Die neuen Richtlinien folgen einer Anordnung von US-Präsident Donald Trump vom 25. Januar. Sie öffnen die Tür für massenhafte Abschiebungen. Trump-Sprecher Sean Spicer stritt allerdings ab, dass dies ihr Ziel sei.
Im Fokus sind Spicer zufolge ausschließlich diejenigen, die erwiesenermaßen eine Bedrohung für die USA darstellten. Oberste Priorität habe die Abschiebung bereits verurteilter illegaler Einwanderer. Spicer sagte, er wolle daran erinnern, dass jeder, der illegal im Land sei, jederzeit entfernt werden könne.
In den Vereinigten Staaten leben nach Schätzungen rund elf Millionen Menschen ohne Aufenthaltsrecht, etwa die Hälfte von ihnen sind Mexikaner. Trump hatte im Wahlkampf davon gesprochen, drei Millionen illegale Einwanderer mit krimineller Vergangenheit abzuschieben.
Von Obama geschützt, von Trump bedroht
Durch einen Erlass von Trumps Amtsvorgänger Barack Obama waren bisher mehr als 700 000 Einwanderer ohne gültige Aufenthaltspapiere, die als Kinder in die USA gekommen waren, vor der Ausweisung geschützt. Trump hatte im Wahlkampf gedroht, die unter der Abkürzung Daca bekannte Anordnung zu widerrufen. Diese ist allerdings nicht von den neuen Richtlinien betroffen, wie US-Medien unter Berufung auf das Heimatschutzministerium berichteten.

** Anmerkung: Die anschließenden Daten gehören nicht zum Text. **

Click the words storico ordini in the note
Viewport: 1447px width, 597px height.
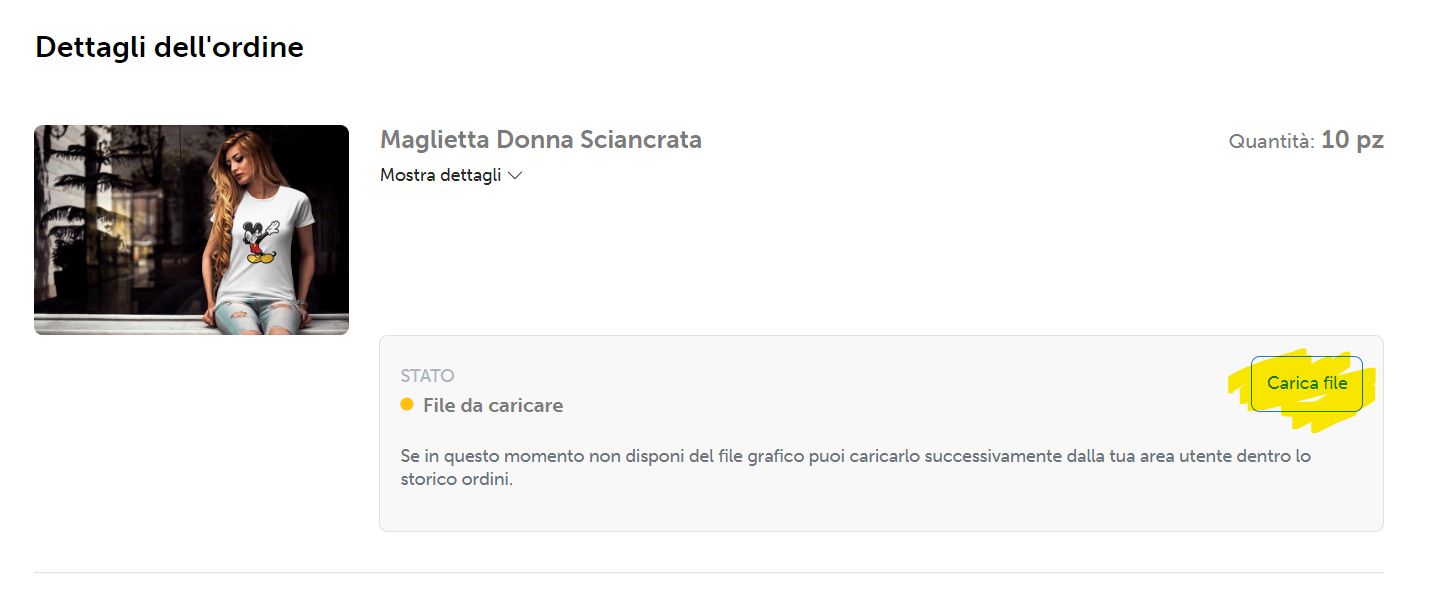[456, 479]
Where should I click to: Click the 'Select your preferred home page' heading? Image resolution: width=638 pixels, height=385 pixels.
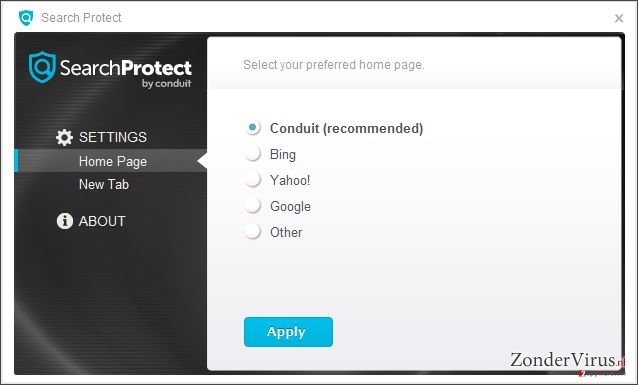[x=334, y=65]
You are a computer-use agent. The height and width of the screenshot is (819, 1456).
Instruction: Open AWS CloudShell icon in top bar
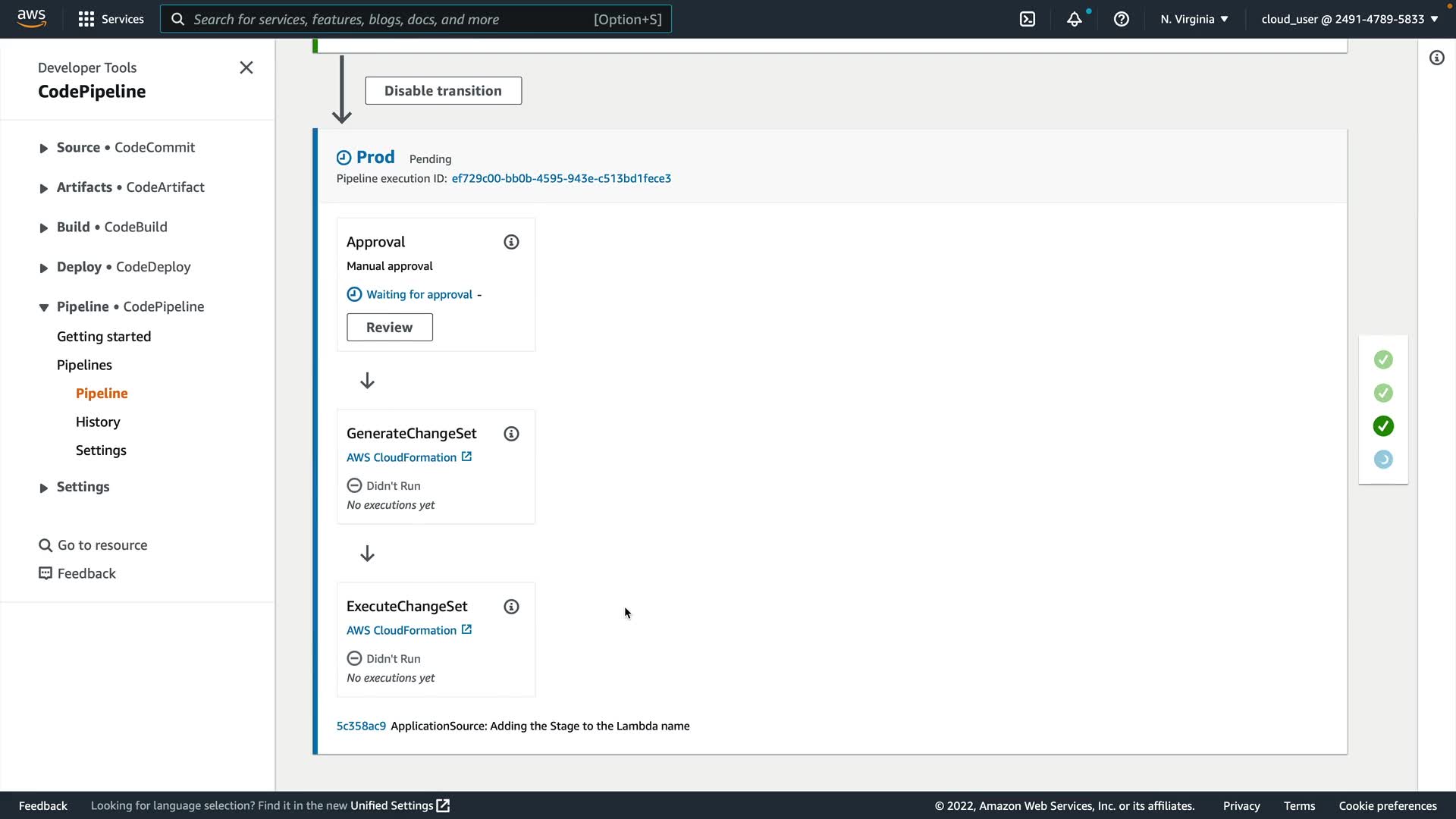point(1028,19)
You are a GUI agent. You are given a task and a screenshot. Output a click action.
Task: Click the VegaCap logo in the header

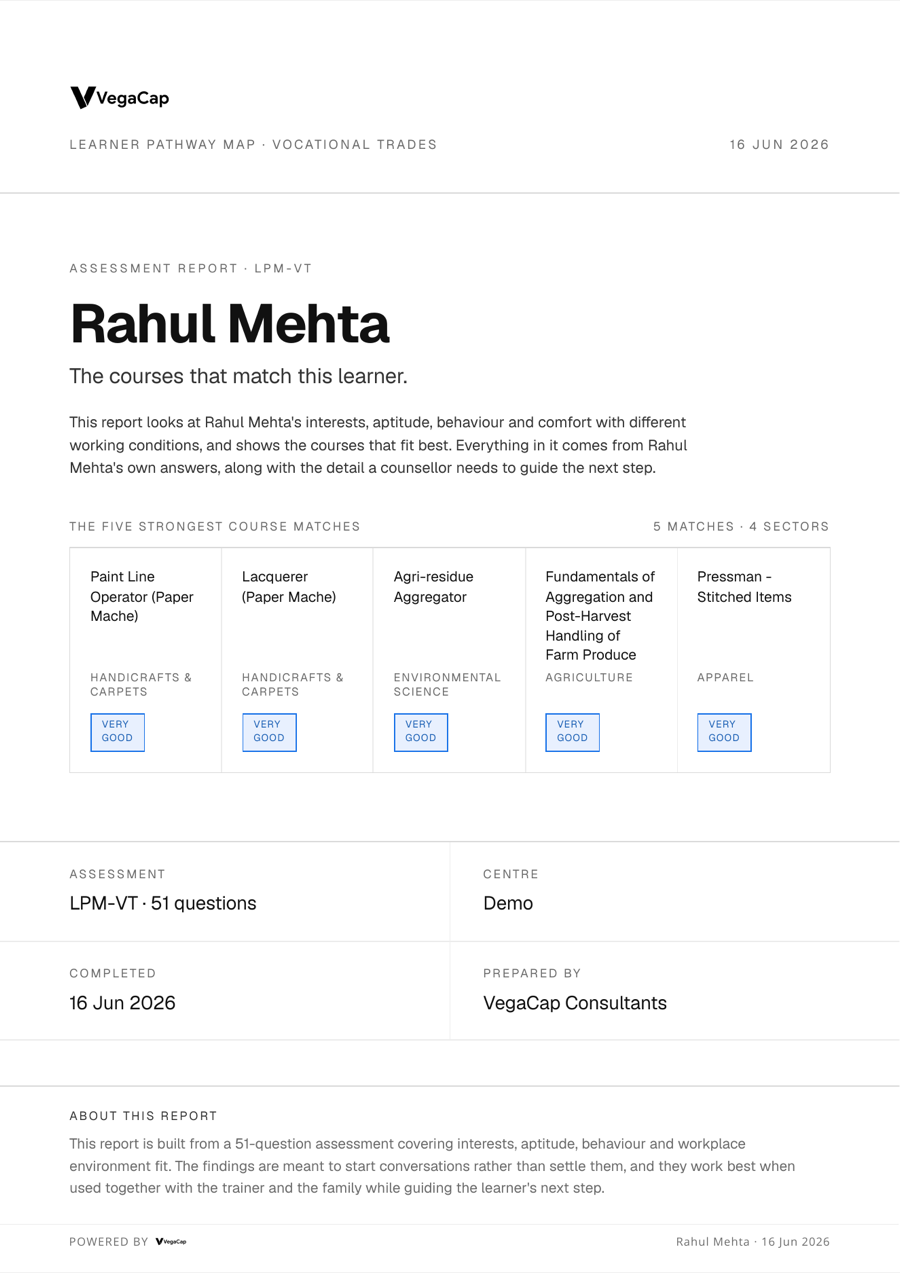tap(119, 97)
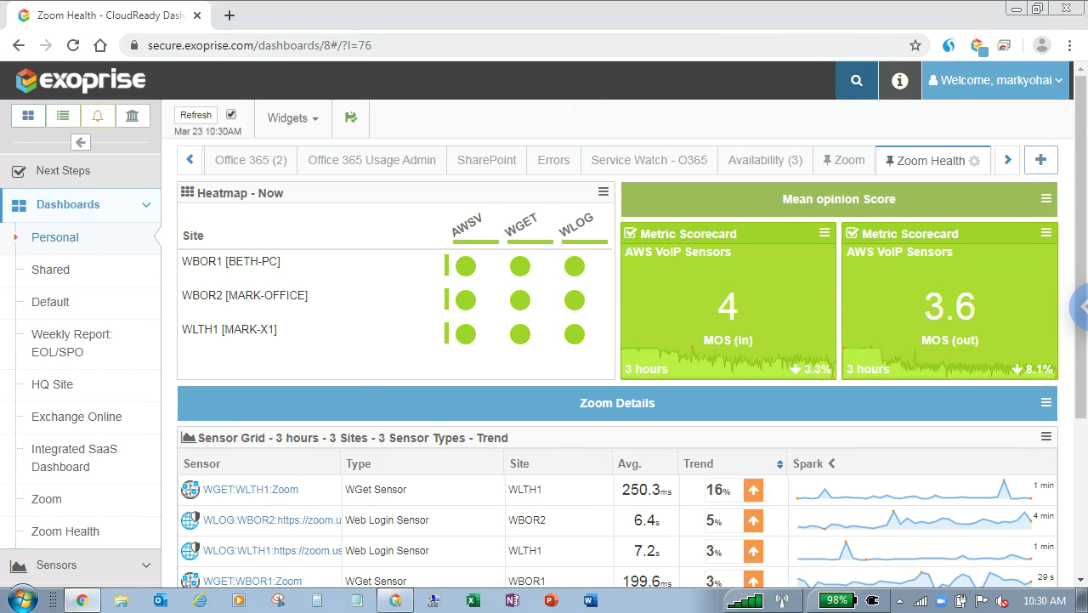Click the info icon in the top bar

[899, 80]
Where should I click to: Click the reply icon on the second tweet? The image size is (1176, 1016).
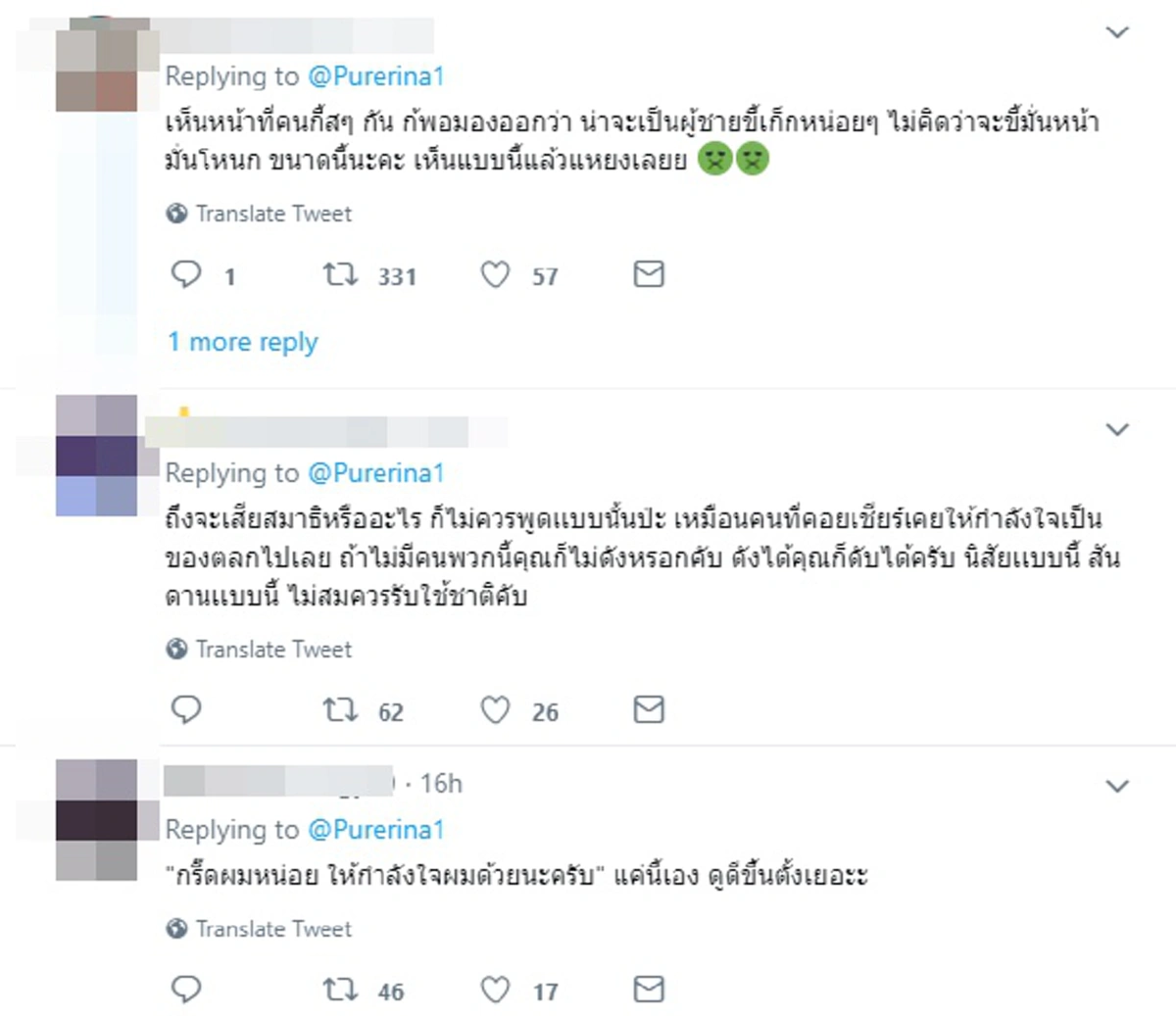(x=186, y=710)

Vertreter des Ministeriums sagten am Dienstag auch: „Was wir nicht wollen, ist irgendeine Art von Panik in den Kommunen.“ Sie fügten hinzu: „Wir haben nicht die Zeit, nicht das Personal und nicht die Möglichkeiten, in die Gemeinden zu gehen und mit allen Mitteln Leute in Bussen zusammenzukarren.“ Solche Vorstellungen seien reine Fiktion.
Unter Obama waren in erster Linie jene Einwanderer ohne Aufenthaltsgenehmigung abgeschoben worden, die wegen eines schweren Verbrechens verurteilt worden waren. Nach einem Rekordhoch im Jahr 2013 mit 434 000 Abschiebungen sank die Zahl 2015 auf 333 000, den niedrigsten Wert sei 2007.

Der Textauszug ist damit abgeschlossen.